### Prompt
Each record must be printed again exactly as given.

Stored data entries

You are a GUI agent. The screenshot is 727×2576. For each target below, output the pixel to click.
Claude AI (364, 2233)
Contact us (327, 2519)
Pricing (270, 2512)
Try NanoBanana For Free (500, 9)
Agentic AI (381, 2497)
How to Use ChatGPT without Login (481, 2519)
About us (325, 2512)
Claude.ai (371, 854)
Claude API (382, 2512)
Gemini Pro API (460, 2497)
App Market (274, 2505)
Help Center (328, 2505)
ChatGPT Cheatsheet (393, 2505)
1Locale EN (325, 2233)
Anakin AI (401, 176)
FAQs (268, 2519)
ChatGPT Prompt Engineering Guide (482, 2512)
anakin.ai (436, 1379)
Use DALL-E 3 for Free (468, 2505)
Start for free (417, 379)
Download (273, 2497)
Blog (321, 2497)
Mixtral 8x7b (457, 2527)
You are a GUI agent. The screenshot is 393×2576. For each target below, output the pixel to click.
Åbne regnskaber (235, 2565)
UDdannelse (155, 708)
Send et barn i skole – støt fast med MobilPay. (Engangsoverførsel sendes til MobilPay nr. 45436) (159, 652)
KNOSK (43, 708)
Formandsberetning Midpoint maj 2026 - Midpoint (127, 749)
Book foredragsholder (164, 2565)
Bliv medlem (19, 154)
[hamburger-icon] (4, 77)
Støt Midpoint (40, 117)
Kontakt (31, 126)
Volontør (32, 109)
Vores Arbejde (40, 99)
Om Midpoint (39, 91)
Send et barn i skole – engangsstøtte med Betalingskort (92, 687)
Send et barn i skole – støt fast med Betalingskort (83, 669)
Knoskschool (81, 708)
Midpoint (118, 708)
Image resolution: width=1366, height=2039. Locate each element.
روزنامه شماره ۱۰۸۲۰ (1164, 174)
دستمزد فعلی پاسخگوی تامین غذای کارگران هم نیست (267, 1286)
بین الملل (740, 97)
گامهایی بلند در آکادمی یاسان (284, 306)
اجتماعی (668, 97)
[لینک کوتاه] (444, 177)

### Answer area
You are a GUI agent. The screenshot is 727×2576. For each target below, output the pixel to click.
Claude AI (364, 2233)
Contact us (327, 2519)
Pricing (270, 2512)
Try NanoBanana For Free (500, 9)
Agentic AI (381, 2497)
How to Use ChatGPT without Login (481, 2519)
About us (325, 2512)
Claude.ai (371, 854)
Claude API (382, 2512)
Gemini Pro API (460, 2497)
App Market (274, 2505)
Help Center (328, 2505)
ChatGPT Cheatsheet (393, 2505)
1Locale EN (325, 2233)
Anakin AI (401, 176)
FAQs (268, 2519)
ChatGPT Prompt Engineering Guide (482, 2512)
anakin.ai (436, 1379)
Use DALL-E 3 for Free (468, 2505)
Start for free (417, 379)
Download (273, 2497)
Blog (321, 2497)
Mixtral 8x7b (457, 2527)
You are a GUI agent. The screenshot is 393×2576. For each target below, output the pixel to click.
Åbne regnskaber (235, 2565)
UDdannelse (155, 708)
Send et barn i skole – støt fast med MobilPay. (Engangsoverførsel sendes til MobilPay nr. 45436) (159, 652)
KNOSK (43, 708)
Formandsberetning Midpoint maj 2026 - Midpoint (127, 749)
Book foredragsholder (164, 2565)
Bliv medlem (19, 154)
[hamburger-icon] (4, 77)
Støt Midpoint (40, 117)
Kontakt (31, 126)
Volontør (32, 109)
Vores Arbejde (40, 99)
Om Midpoint (39, 91)
Send et barn i skole – engangsstøtte med Betalingskort (92, 687)
Send et barn i skole – støt fast med Betalingskort (83, 669)
Knoskschool (81, 708)
Midpoint (118, 708)
Image resolution: width=1366, height=2039. Locate each element.
روزنامه شماره ۱۰۸۲۰ (1164, 174)
دستمزد فعلی پاسخگوی تامین غذای کارگران هم نیست (267, 1286)
بین الملل (740, 97)
گامهایی بلند در آکادمی یاسان (284, 306)
اجتماعی (668, 97)
[لینک کوتاه] (444, 177)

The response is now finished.